全日本SEO協会 特別研究員 大谷 将大
作成:2021年10月1日
Google・Yahoo!・BING~と、これまで数々の検索エンジンが世の中に登場してきました。
これらの検索エンジンはいろいろな違いがありますが、「検索結果の画面は、どれもたいして変わらない」そんなイメージを持つネットユーザが多いかもしれません。しかし検索結果の表示は少しずつ変わっています。最大手のGoogleにしても細部が随時進化しているのです。
今回のテーマ「構造化データ」も、検索結果の進歩に関心を持つことで気づける注意点です。「構造化データの活用」ができるようになれば、自社サイトの情報の露出をGoogleの検索結果上で増やすことが可能になります。

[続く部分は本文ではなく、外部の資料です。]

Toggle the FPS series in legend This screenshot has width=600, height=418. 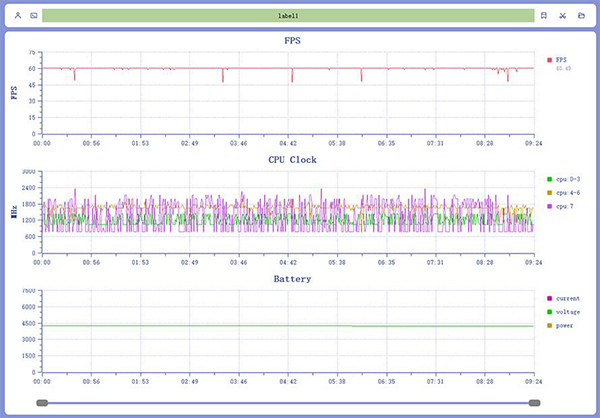coord(558,60)
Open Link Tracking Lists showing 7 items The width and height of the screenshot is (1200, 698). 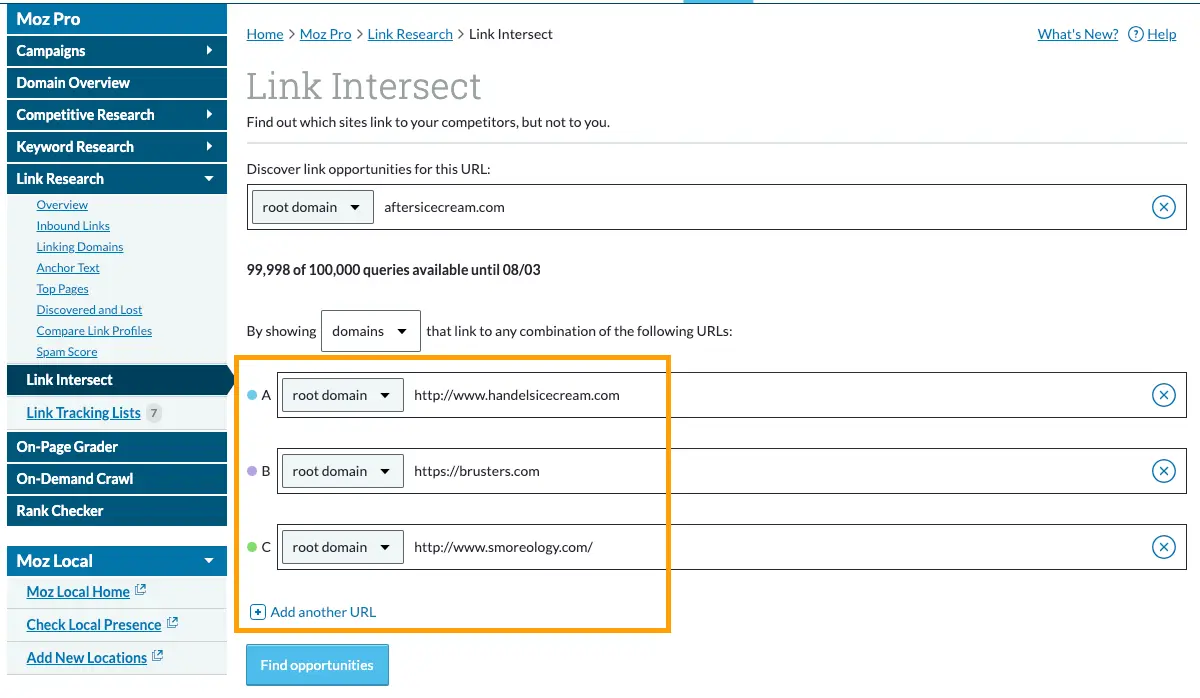(x=83, y=412)
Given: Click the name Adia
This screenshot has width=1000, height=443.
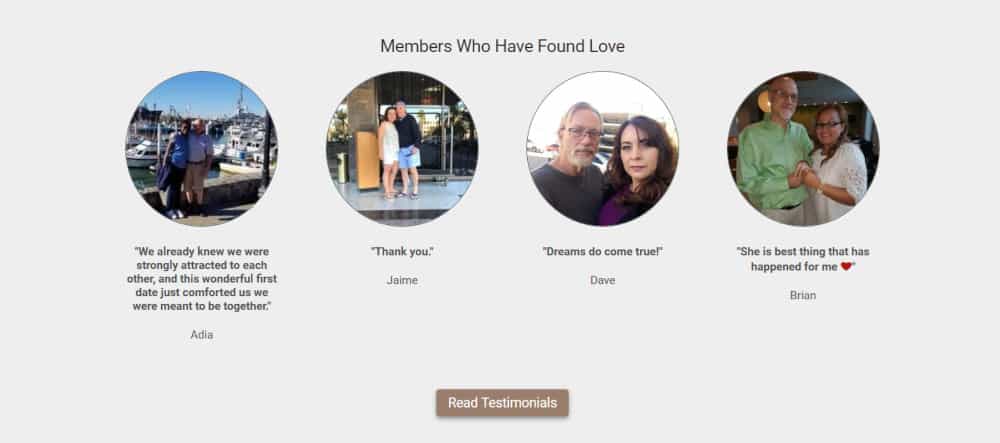Looking at the screenshot, I should click(x=202, y=335).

構造化データとは何なのか? どんな目的のために使われるデータなのか?
SEOの方法論は、突然変化します。その変化についていくには、ニュースと毎日のようににらめっこしていないとうまくいきません。
といっても、日々の仕事で多忙な中ですべてのニュースをチェックするのは不可能でしょう。とはいえ、Googleの関係者のような一部の専門家が発信するニュースをチェックするくらいなら、何とかなる可能性があります。
たとえば、「サーチ・エンジン・ジャーナル(Search Engine Journal)」ことSEJは、定期購読する価値のあるメディア。この媒体には、Googleのベテラン社員であるゲイリー・イリーズ氏の声明がたまに掲載されます。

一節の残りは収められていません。